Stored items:
═══
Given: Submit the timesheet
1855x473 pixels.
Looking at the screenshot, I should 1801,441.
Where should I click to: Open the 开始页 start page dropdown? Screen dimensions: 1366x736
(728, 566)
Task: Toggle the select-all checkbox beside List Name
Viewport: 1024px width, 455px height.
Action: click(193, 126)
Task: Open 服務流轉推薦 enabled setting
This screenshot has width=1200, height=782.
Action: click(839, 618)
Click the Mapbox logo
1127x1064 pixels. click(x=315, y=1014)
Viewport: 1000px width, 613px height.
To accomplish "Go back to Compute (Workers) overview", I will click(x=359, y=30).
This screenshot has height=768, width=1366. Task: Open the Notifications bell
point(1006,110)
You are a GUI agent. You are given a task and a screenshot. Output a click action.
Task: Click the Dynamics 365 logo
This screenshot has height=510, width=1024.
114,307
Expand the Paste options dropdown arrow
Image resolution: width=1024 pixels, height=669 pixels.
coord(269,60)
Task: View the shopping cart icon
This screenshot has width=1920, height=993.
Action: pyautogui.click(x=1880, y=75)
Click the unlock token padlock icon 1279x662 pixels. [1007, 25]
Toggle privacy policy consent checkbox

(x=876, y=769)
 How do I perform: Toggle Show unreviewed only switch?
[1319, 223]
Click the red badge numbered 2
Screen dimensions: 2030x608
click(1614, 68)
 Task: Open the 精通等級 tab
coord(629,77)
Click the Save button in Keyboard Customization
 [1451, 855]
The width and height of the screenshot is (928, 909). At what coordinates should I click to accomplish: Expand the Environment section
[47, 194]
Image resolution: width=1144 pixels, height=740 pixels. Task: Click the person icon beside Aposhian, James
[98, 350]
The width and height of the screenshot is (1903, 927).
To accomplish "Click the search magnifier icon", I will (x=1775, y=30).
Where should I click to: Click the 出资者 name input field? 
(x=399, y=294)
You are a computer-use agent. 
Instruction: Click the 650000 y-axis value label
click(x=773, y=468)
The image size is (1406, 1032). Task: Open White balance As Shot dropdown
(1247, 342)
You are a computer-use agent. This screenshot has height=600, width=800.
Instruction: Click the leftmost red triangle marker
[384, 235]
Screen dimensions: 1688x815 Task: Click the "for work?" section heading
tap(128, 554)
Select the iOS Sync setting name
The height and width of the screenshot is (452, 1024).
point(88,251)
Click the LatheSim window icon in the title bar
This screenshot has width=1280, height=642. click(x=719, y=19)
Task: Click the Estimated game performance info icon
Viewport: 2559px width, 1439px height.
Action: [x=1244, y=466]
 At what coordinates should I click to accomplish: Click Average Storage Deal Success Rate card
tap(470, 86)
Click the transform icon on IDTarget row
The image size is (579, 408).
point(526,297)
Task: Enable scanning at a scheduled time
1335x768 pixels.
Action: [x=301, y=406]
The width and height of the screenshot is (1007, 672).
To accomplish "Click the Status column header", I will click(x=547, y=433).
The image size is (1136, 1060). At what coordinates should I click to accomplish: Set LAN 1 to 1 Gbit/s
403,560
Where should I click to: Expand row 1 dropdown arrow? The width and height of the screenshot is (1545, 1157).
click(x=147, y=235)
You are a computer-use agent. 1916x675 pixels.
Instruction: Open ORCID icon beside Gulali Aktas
═══
WHAT YOU WILL DO: Print out the data exactly once more.

EXERCISE RESPONSE:
Given: Submit the timesheet
1855x473 pixels.
Looking at the screenshot, I should 1801,441.
Where should I click to: Open the 开始页 start page dropdown? Screen dimensions: 1366x736
(728, 566)
Task: Toggle the select-all checkbox beside List Name
Viewport: 1024px width, 455px height.
Action: click(193, 126)
Task: Open 服務流轉推薦 enabled setting
This screenshot has width=1200, height=782.
Action: click(839, 618)
Click the Mapbox logo
1127x1064 pixels. click(x=315, y=1014)
Viewport: 1000px width, 613px height.
To accomplish "Go back to Compute (Workers) overview", I will click(x=359, y=30).
This screenshot has height=768, width=1366. Task: Open the Notifications bell
point(1006,110)
You are a GUI agent. You are given a task and a screenshot. Output a click action.
Task: Click the Dynamics 365 logo
This screenshot has height=510, width=1024.
114,307
Expand the Paste options dropdown arrow
Image resolution: width=1024 pixels, height=669 pixels.
coord(269,60)
Task: View the shopping cart icon
This screenshot has width=1920, height=993.
Action: pyautogui.click(x=1880, y=75)
Click the unlock token padlock icon 1279x662 pixels. [1007, 25]
Toggle privacy policy consent checkbox

(x=876, y=769)
 How do I perform: Toggle Show unreviewed only switch?
[1319, 223]
Click the red badge numbered 2
Screen dimensions: 2030x608
click(1614, 68)
 Task: Open the 精通等級 tab
coord(629,77)
Click the Save button in Keyboard Customization
 [1451, 855]
The width and height of the screenshot is (928, 909). At what coordinates should I click to accomplish: Expand the Environment section
[47, 194]
Image resolution: width=1144 pixels, height=740 pixels. Task: Click the person icon beside Aposhian, James
[98, 350]
The width and height of the screenshot is (1903, 927).
To accomplish "Click the search magnifier icon", I will (x=1775, y=30).
Where should I click to: Click the 出资者 name input field? 
(x=399, y=294)
You are a computer-use agent. 
Instruction: Click the 650000 y-axis value label
click(x=773, y=468)
The image size is (1406, 1032). Task: Open White balance As Shot dropdown
(1247, 342)
You are a computer-use agent. This screenshot has height=600, width=800.
Instruction: Click the leftmost red triangle marker
[384, 235]
Screen dimensions: 1688x815 Task: Click the "for work?" section heading
tap(128, 554)
Select the iOS Sync setting name
The height and width of the screenshot is (452, 1024).
point(88,251)
Click the LatheSim window icon in the title bar
This screenshot has width=1280, height=642. click(x=719, y=19)
Task: Click the Estimated game performance info icon
Viewport: 2559px width, 1439px height.
Action: [x=1244, y=466]
 At what coordinates should I click to accomplish: Click Average Storage Deal Success Rate card
tap(470, 86)
Click the transform icon on IDTarget row
The image size is (579, 408).
point(526,297)
Task: Enable scanning at a scheduled time
1335x768 pixels.
Action: [x=301, y=406]
The width and height of the screenshot is (1007, 672).
To accomplish "Click the Status column header", I will click(x=547, y=433).
The image size is (1136, 1060). At what coordinates should I click to accomplish: Set LAN 1 to 1 Gbit/s
403,560
Where should I click to: Expand row 1 dropdown arrow? The width and height of the screenshot is (1545, 1157).
click(x=147, y=235)
You are a computer-use agent. 1916x675 pixels.
Instruction: Open ORCID icon beside Gulali Aktas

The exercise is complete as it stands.